TRECHO EXTRAÍDO:

============================================================

Print version ISSN 1808-2394

Inovação Uniemp vol.3 no.4 Campinas July/Aug. 2007

 

 

Design e novos materiais

 

 

RICARDO SCURA

 

 

Como designer, sou um profissional curioso e, diante da proposta de escrever um artigo sobre inovação, a idéia que me ocorreu foi que, talvez, fosse mais apropriado falar sobre o uso de materiais tecnológicos para criar projetos inovadores, ao invés de projetos inovadores de materiais. Mesmo sem dados consolidados para confirmar minha convicção, praticamente toda pesquisa de ponta no desenvolvimento e aperfeiçoamento de materiais é motivada pelos interesses de grandes corporações que financiam pesquisas avançadas buscando soluções de grande impacto econômico.

Isso nos remete a setores com características globais e consumos elevados de determinados materiais como, por exemplo e para ficar apenas com dois, os setores de construção civil e vestuário. Ou seja, é muito mais provável que nos próximos anos surja um novo material criado especialmente para revestir fachadas de edifícios do que um outro para produzir cadeiras, e digo cadeiras não por acaso já que nenhum designer encerra a carreira sem ter esboçado ao menos uma.

============================================================

Registros de onde os itens aparecem:
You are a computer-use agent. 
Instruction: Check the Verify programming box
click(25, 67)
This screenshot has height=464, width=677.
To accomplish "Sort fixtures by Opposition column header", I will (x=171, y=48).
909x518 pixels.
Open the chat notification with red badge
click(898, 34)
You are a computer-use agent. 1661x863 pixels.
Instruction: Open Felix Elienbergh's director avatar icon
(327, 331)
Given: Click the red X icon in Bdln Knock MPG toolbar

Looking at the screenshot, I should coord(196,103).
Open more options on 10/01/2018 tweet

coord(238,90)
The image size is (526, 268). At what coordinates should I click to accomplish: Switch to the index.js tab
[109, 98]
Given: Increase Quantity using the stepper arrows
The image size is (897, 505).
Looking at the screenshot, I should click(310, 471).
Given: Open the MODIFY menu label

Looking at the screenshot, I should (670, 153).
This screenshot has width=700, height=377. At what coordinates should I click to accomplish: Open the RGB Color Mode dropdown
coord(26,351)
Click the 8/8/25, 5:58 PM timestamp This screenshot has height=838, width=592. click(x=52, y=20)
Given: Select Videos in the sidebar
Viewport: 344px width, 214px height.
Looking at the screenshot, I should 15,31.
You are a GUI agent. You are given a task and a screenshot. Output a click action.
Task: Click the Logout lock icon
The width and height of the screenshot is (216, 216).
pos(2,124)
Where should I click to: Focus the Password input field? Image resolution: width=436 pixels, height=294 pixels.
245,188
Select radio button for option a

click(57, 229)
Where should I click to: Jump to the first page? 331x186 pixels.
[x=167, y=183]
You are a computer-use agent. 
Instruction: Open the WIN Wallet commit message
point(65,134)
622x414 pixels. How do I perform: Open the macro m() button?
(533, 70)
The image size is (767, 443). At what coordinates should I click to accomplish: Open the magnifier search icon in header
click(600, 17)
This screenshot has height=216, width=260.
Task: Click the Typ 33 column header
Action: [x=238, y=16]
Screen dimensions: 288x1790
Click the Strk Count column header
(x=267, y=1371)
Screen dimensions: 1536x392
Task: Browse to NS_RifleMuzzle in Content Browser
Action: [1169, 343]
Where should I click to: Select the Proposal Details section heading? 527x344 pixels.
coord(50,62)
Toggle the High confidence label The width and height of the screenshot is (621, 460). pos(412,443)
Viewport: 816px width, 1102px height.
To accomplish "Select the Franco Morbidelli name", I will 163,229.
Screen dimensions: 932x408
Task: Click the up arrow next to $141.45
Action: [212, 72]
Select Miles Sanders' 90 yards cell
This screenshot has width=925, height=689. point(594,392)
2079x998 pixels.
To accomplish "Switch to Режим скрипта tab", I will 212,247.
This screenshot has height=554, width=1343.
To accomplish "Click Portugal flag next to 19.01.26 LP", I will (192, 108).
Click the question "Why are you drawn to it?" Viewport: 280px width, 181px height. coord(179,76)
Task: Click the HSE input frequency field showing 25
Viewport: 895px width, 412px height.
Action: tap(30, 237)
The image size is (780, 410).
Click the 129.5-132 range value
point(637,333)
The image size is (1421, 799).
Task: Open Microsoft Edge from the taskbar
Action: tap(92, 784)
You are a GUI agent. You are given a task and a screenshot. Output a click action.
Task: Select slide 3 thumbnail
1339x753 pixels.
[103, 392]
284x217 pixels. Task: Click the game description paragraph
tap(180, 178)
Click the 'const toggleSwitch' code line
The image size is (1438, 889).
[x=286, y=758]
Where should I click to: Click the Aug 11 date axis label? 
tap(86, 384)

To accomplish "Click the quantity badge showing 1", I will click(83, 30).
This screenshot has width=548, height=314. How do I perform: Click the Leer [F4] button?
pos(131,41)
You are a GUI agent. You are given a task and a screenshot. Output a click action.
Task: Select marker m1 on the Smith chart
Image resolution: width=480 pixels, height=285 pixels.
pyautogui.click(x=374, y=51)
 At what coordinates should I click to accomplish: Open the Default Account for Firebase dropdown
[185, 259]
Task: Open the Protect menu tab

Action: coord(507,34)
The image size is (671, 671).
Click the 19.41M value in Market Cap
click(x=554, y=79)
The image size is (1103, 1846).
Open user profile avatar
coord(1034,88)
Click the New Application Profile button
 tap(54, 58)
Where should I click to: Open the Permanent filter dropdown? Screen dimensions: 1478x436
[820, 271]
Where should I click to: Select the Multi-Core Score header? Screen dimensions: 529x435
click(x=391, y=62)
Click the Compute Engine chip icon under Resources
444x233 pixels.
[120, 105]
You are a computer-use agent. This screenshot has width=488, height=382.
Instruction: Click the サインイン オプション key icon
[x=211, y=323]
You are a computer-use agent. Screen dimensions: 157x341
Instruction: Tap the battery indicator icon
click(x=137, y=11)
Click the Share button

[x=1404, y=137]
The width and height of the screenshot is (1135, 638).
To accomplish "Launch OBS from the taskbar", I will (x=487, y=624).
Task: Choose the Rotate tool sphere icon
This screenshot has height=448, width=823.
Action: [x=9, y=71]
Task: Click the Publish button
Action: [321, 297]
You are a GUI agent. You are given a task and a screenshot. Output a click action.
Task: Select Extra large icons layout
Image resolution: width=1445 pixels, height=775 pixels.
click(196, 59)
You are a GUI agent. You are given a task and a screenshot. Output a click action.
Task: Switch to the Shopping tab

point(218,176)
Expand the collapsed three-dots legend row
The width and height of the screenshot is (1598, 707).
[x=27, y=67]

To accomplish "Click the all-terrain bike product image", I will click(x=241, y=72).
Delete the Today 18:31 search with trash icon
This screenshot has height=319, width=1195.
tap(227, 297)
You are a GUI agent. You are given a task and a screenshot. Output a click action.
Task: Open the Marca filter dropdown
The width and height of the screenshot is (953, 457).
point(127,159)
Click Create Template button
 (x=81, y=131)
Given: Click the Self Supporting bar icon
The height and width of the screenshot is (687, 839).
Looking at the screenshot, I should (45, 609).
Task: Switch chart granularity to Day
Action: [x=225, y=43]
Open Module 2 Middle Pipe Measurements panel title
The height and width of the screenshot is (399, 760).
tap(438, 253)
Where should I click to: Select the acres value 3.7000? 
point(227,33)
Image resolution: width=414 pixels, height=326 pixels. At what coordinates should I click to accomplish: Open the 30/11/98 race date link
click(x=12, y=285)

============================================================

ENUNCIADO: Reproduza na íntegra, sem nenhuma alteração, o trecho sobre design e novos materiais.

RESOLUÇÃO:
Print version ISSN 1808-2394

Inovação Uniemp vol.3 no.4 Campinas July/Aug. 2007

 

 

Design e novos materiais

 

 

RICARDO SCURA

 

 

Como designer, sou um profissional curioso e, diante da proposta de escrever um artigo sobre inovação, a idéia que me ocorreu foi que, talvez, fosse mais apropriado falar sobre o uso de materiais tecnológicos para criar projetos inovadores, ao invés de projetos inovadores de materiais. Mesmo sem dados consolidados para confirmar minha convicção, praticamente toda pesquisa de ponta no desenvolvimento e aperfeiçoamento de materiais é motivada pelos interesses de grandes corporações que financiam pesquisas avançadas buscando soluções de grande impacto econômico.

Isso nos remete a setores com características globais e consumos elevados de determinados materiais como, por exemplo e para ficar apenas com dois, os setores de construção civil e vestuário. Ou seja, é muito mais provável que nos próximos anos surja um novo material criado especialmente para revestir fachadas de edifícios do que um outro para produzir cadeiras, e digo cadeiras não por acaso já que nenhum designer encerra a carreira sem ter esboçado ao menos uma.